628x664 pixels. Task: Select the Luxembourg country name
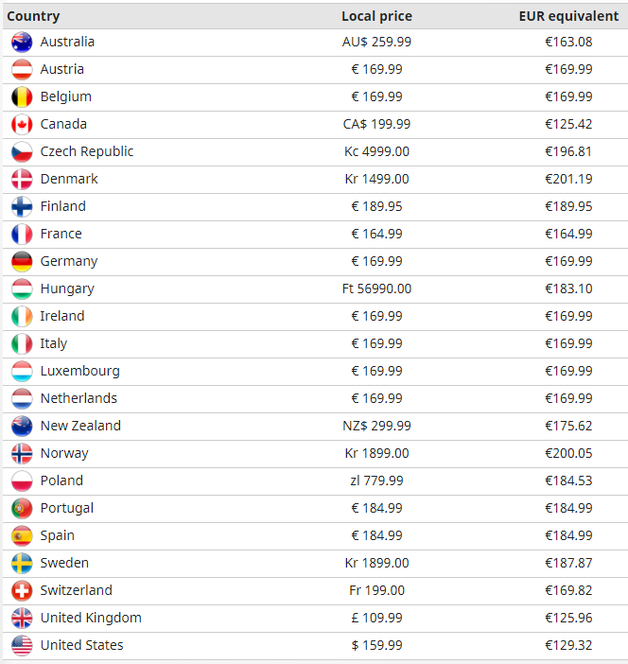click(x=80, y=371)
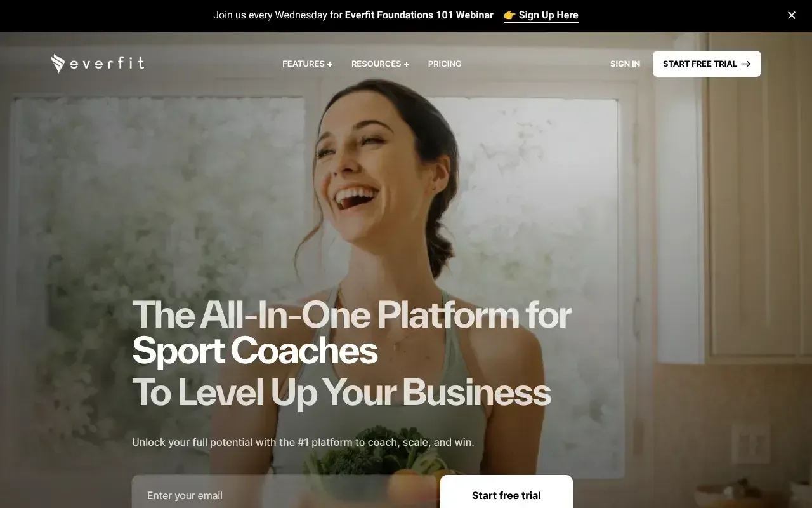The width and height of the screenshot is (812, 508).
Task: Click the Sport Coaches headline text
Action: [x=255, y=351]
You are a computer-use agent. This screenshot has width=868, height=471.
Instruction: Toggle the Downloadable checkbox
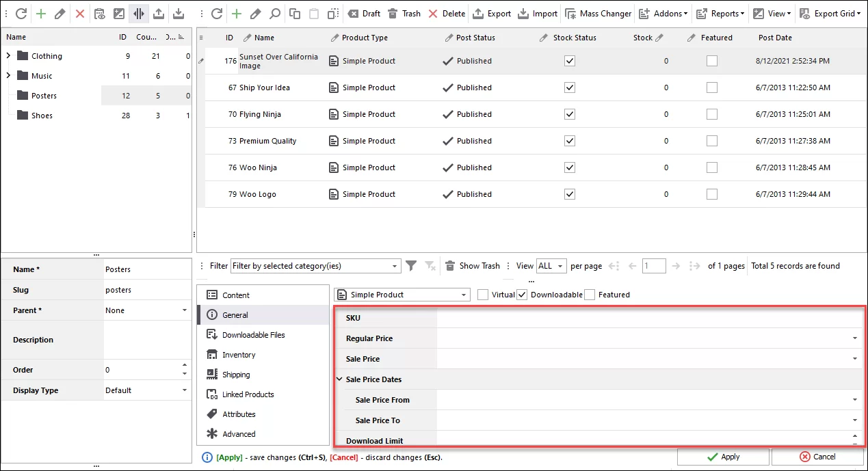click(x=521, y=295)
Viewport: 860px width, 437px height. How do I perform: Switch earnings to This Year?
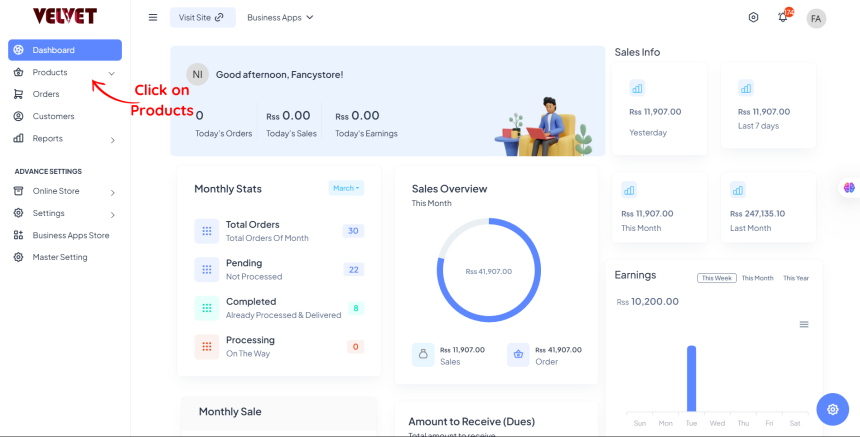(x=796, y=278)
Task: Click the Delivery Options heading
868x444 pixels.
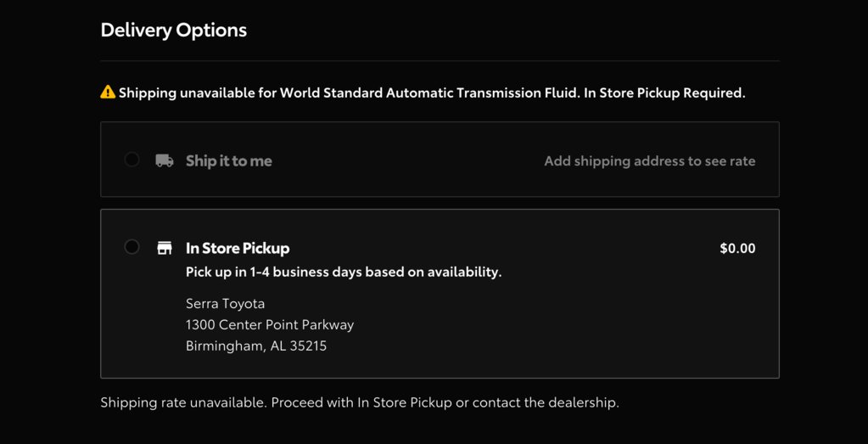Action: tap(174, 30)
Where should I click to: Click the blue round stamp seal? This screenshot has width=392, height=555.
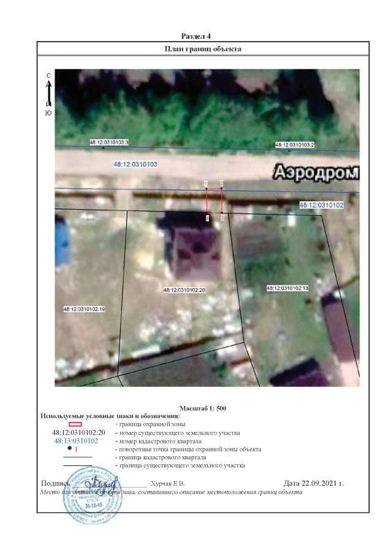pyautogui.click(x=92, y=492)
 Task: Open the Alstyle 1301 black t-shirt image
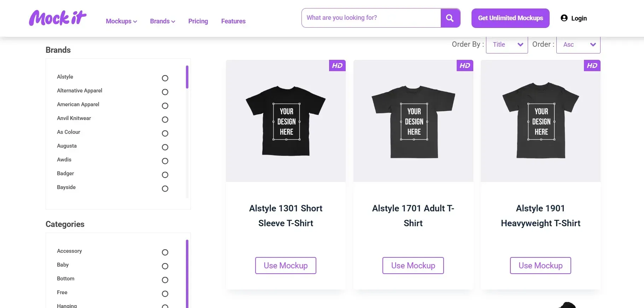click(286, 121)
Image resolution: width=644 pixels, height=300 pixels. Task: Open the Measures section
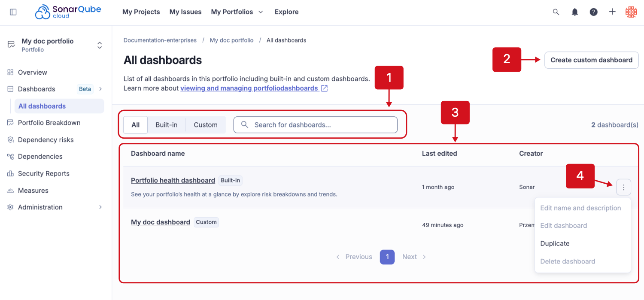tap(33, 190)
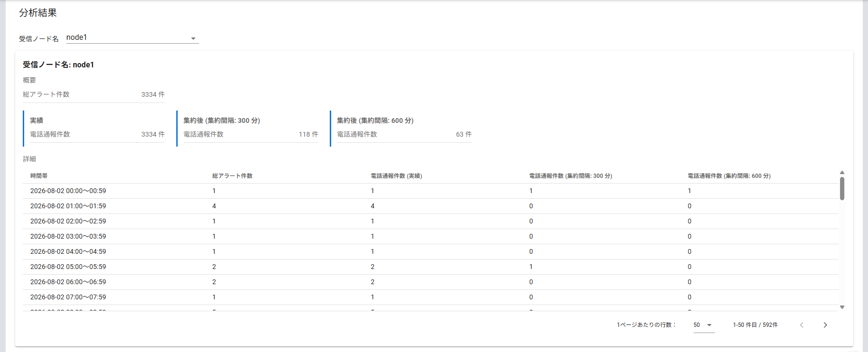The width and height of the screenshot is (868, 352).
Task: Select the 2026-08-02 07:00～07:59 row
Action: point(431,297)
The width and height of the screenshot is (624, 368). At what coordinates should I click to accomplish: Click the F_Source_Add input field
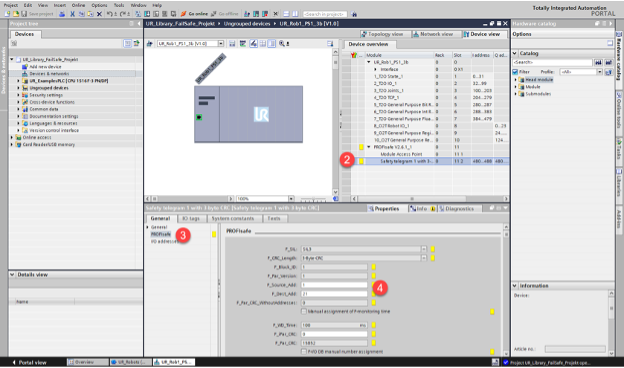tap(334, 285)
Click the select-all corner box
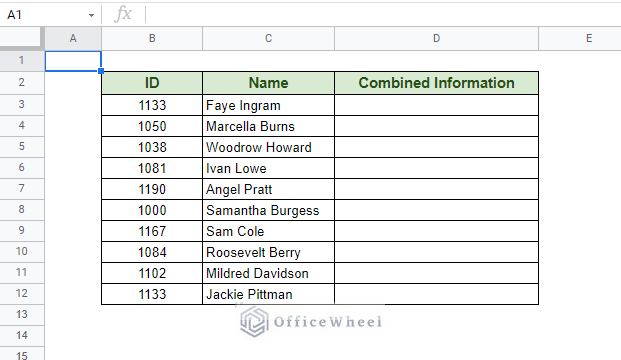The width and height of the screenshot is (621, 360). (x=20, y=38)
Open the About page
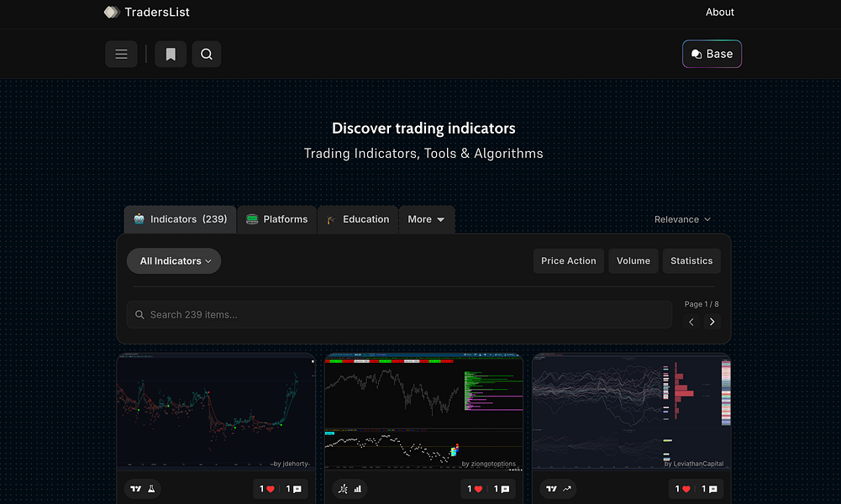 (x=720, y=13)
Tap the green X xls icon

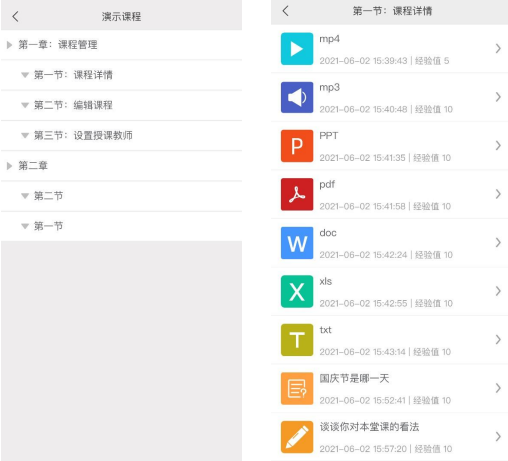[x=297, y=291]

▶ [Action item] Hand back the exact lines from the start of the entries to the line with "You are a computer-use", both ends kept and pictures left out.

▶ [Task answer]
628x664 pixels. Task: Select the Luxembourg country name
click(x=80, y=371)
The width and height of the screenshot is (812, 508).
Task: Click the Sport Coaches headline text
Action: [x=255, y=351]
You are a computer-use agent. This screenshot has width=868, height=471.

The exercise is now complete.